The technology of containerization isn’t entirely new. The path for present-day containerization was laid by LXC and Solaris Zones through their Linux container solutions. Even giant enterprises like Google reportedly use their container technologies.

Until 2013, the technology of containerization was limited. The technology truly gained its acceptance in 2013. Docker containers made it possible to easily transition between versions of Linux. It also helped containers to create microservices. Let us have a look at the timeline.

  • 1982, Chroot for Most UNIX like OS
  • 2001, Linux VServer for Linux Windows Server 16
  • 2004, Solaris Containers for illumos, Solaris
  • 2008, LXC for Linux
  • 2013, Docker for Linux, FreeBSD, Windows x64, macOS
  • 2015, Singularity for Linux

This list picks out the major changes happening in the world of virtualization over the years. In addition to the mentioned, there were other revolutionary breakthroughs as well such as iCore Virtual Accounts, systemd-nspawn, Turbo for Windows, vkerner, OpenVZ, and many more.

What are Virtual Machines?

Virtual Machines are emulations of a physical computer. Built on a similar architecture, VMs also provide the functionality of physical hardware or computing systems. It runs as a software program on top of emulating software. This emulating software is known as a hypervisor.

Hypervisor replicates the function of physical hardware resources with a software environment.

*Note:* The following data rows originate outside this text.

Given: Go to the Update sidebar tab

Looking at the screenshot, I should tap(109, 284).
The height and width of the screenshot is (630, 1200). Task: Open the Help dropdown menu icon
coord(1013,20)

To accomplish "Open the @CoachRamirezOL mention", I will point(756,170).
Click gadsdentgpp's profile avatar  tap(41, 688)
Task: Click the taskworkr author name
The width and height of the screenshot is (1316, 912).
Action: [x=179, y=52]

The resources are known as host machines, while the Virtual Machines that run on hypervisors are known as guest machines.

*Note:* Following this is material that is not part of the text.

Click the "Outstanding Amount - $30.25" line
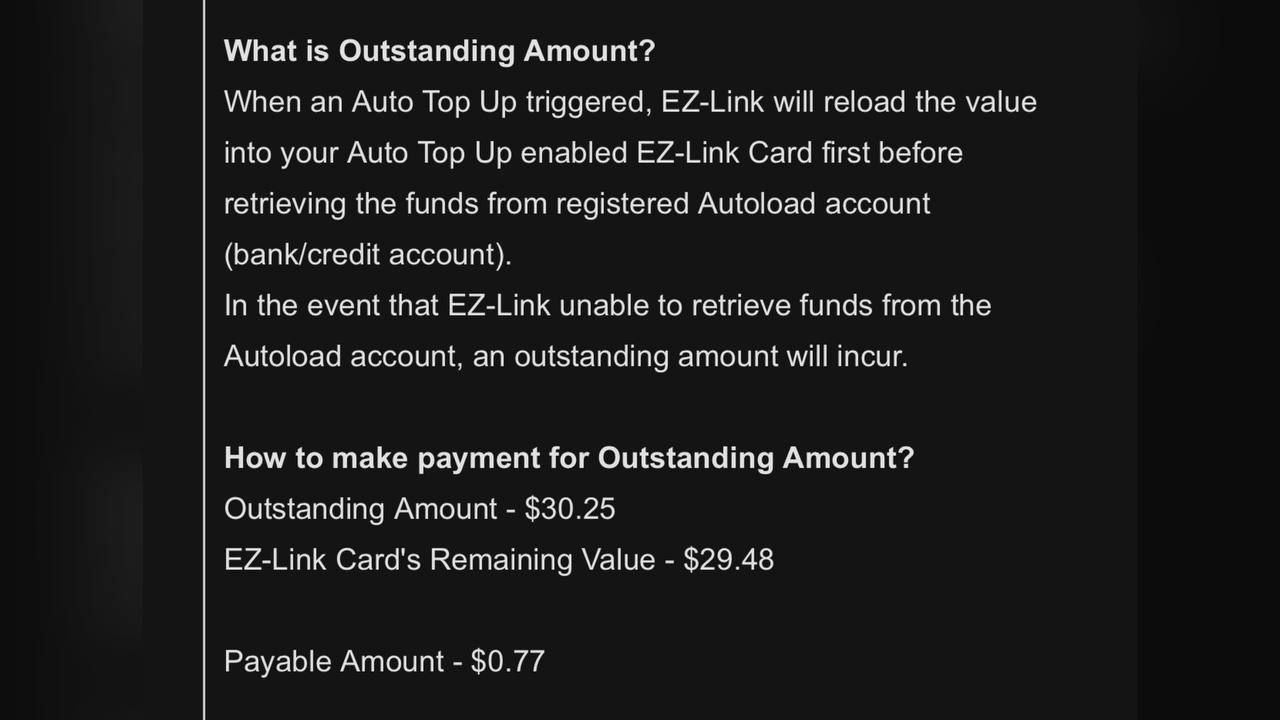The width and height of the screenshot is (1280, 720). tap(420, 509)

Virtual Machines should have certain attributes. These attributes help VMs perform their directed task. The basic characteristics of VMs are listed below

  • Computing
  • Storage
  • Memory
  • Networking
  • Hardware functionality available as a virtualized system

Additionally, Virtual machines also contain system binaries and libraries. These libraries are required to run the apps on the VMs.

You May Also Like: How to Migrate On-Premises Virtual Machines to AWS?

How Virtual Machines Work?

We have already discussed that Virtual machines are an emulation of computing systems. Hence, they work similarly. The hardware resources used in VM together are made available for running the apps on the VM.

What makes Virtual Machines interesting is that their physical hardware can be modified without disrupting the app's performance. This is done by decoupling the apps from the background physical infrastructure with the help of an abstraction layer.

The Drawbacks of Virtual machines

The background physical hardware is capable of operating multiple independent virtual machines simultaneously. However, the operations involved in VMs are resource-intensive operations. It does not allow the functionality of individual applications to run in isolated PC-like virtual environments. Thus, If an app workload needs to migrate between different virtual machines or physical data center locations, the entire OS needs to migrate along with it. That is redundant work.

When it comes to resource allocation and consumption, Virtual Machines is not so friendly. It is in very rare situations that a workload operation consumes the resources available with the VM. The remaining unused resources are thus, not utilized in planning and distribution across workloads.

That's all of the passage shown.